===== Trecho selecionado

Foto: Divulgação Semarh
As obras físicas da Adutora do Agreste Potiguar terão início em agosto deste ano. O anúncio foi feito pela Companhia de Desenvolvimento dos Vales do São Francisco e do Parnaíba (Codevasf), ao final de dois dias de reuniões com técnicos do Governo do Rio Grande do Norte. O empreendimento, orçado em R$ 468 milhões, teve a ordem de serviço assinada pelo presidente Luiz Inácio Lula da Silva em 19 de março, mesmo dia em que foi inaugurada a Barragem Oiticica — o segundo maior reservatório do estado.
A adutora terá 177 quilômetros de extensão e atenderá mais de 170 mil pessoas em 35 municípios do Agreste Potiguar, incluindo Canguaretama, Nova Cruz e Santa Cruz. A captação da água será realizada no Rio Guaju, na divisa entre o RN e a Paraíba.
Durante a reunião, também foi abordado o andamento da Adutora Seridó Norte, obra de R$ 300 milhões que já está em execução com um trecho de 113 km. A previsão da Codevasf é que essa adutora seja concluída até dezembro deste ano. A captação ocorrerá na barragem Armando Ribeiro Gonçalves e a água tratada será distribuída para os municípios de Florânia, Cruzeta, São Vicente e Currais Novos. Há possibilidade de ampliação do atendimento para Acari, com interligação ao sistema adutor já existente.
A governadora Fátima Bezerra ressaltou a importância das duas iniciativas para o enfrentamento histórico da escassez hídrica no estado. “O Agreste é uma região que há mais de 50 anos sofre com a escassez de água. Essa obra, importantíssima para o Agreste, nós conseguimos com muito esforço e determinação incluir no Programa de Aceleração do Crescimento. E, graças à sensibilidade do presidente Lula, já é realidade”, destacou.

==========

• [Tarefas a cumprir]
(1) Segundo o texto sobre as adutoras, onde será feita a captação da água da Adutora do Agreste Potiguar?
(2) Por favor, devolva do texto sobre as adutoras tudo o que vai desde "A adutora terá" até "adutor já existente.", copiado sem nenhuma alteração.

===== Informações extraídas

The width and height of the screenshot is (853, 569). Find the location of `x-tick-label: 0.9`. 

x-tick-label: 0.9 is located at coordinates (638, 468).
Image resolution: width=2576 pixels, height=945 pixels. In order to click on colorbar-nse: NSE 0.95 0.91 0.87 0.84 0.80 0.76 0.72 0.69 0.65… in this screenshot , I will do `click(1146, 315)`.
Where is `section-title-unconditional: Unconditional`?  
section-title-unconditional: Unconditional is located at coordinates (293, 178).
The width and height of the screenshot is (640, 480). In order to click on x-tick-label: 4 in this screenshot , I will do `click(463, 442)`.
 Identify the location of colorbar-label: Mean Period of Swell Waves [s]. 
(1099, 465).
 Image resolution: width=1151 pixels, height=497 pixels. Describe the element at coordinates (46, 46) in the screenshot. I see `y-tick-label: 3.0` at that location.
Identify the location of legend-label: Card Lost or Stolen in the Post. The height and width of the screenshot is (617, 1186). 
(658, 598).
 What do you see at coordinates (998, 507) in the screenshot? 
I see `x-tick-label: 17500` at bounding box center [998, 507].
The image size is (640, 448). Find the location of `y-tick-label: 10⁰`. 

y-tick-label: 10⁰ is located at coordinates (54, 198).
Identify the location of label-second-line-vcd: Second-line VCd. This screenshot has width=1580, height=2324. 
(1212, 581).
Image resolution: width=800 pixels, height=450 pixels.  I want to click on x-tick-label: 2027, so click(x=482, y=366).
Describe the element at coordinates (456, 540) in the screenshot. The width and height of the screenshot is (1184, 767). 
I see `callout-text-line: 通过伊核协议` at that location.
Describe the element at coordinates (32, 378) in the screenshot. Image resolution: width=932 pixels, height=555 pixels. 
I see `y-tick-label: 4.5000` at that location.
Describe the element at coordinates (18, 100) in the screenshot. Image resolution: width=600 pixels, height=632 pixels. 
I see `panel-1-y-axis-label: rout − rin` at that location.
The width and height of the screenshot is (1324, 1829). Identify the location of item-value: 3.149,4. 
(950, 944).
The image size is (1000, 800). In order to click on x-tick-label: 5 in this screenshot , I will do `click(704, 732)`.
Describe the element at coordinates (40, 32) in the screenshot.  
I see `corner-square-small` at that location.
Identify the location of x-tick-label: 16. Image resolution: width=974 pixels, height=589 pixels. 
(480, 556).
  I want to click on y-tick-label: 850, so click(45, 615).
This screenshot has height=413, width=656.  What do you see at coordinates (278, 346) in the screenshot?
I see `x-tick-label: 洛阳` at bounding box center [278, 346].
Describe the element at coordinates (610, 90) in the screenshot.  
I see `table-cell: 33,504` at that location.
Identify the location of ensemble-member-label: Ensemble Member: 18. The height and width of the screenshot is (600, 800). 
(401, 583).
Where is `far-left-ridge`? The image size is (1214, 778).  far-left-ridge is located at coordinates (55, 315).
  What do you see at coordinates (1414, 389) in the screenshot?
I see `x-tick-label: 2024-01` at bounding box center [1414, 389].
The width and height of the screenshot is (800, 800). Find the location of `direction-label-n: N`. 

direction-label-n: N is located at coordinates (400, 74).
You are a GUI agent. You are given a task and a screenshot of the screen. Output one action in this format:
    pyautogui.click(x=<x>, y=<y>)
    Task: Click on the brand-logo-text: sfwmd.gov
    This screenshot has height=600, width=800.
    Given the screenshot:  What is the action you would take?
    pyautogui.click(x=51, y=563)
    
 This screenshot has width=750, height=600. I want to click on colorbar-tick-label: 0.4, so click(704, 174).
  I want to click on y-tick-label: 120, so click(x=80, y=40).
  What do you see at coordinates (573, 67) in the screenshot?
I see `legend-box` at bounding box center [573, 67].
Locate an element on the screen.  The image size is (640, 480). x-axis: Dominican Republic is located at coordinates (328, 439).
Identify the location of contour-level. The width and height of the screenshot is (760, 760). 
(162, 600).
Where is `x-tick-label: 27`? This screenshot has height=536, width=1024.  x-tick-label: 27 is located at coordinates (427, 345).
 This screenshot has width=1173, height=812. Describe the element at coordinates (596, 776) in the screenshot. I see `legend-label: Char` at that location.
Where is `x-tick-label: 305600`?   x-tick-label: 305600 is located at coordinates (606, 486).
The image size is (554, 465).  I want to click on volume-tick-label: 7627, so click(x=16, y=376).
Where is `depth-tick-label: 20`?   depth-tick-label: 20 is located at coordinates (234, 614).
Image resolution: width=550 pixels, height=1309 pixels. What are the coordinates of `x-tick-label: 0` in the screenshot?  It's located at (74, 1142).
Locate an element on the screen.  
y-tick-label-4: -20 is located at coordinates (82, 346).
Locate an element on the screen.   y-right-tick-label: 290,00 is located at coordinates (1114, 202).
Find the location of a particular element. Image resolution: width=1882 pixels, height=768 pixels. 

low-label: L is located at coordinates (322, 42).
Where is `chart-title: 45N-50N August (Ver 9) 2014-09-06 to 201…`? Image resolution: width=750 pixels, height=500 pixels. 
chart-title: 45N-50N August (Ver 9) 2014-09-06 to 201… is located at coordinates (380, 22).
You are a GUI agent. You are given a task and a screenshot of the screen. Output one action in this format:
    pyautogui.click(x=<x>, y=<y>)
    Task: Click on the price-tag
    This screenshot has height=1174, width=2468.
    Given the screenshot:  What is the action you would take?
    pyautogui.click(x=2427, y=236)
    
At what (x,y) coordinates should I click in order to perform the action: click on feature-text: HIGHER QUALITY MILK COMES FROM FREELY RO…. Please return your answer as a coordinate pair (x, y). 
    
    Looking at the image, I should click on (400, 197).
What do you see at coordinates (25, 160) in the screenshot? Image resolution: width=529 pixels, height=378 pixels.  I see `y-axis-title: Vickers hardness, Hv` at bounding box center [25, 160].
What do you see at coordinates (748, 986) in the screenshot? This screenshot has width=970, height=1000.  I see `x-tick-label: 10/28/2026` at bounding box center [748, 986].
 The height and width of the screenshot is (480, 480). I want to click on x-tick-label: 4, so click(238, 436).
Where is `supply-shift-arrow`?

==========

• [Respostas por tarefa]
(1) No Rio Guaju, na divisa entre o RN e a Paraíba.

(2)
A adutora terá 177 quilômetros de extensão e atenderá mais de 170 mil pessoas em 35 municípios do Agreste Potiguar, incluindo Canguaretama, Nova Cruz e Santa Cruz. A captação da água será realizada no Rio Guaju, na divisa entre o RN e a Paraíba.
Durante a reunião, também foi abordado o andamento da Adutora Seridó Norte, obra de R$ 300 milhões que já está em execução com um trecho de 113 km. A previsão da Codevasf é que essa adutora seja concluída até dezembro deste ano. A captação ocorrerá na barragem Armando Ribeiro Gonçalves e a água tratada será distribuída para os municípios de Florânia, Cruzeta, São Vicente e Currais Novos. Há possibilidade de ampliação do atendimento para Acari, com interligação ao sistema adutor já existente.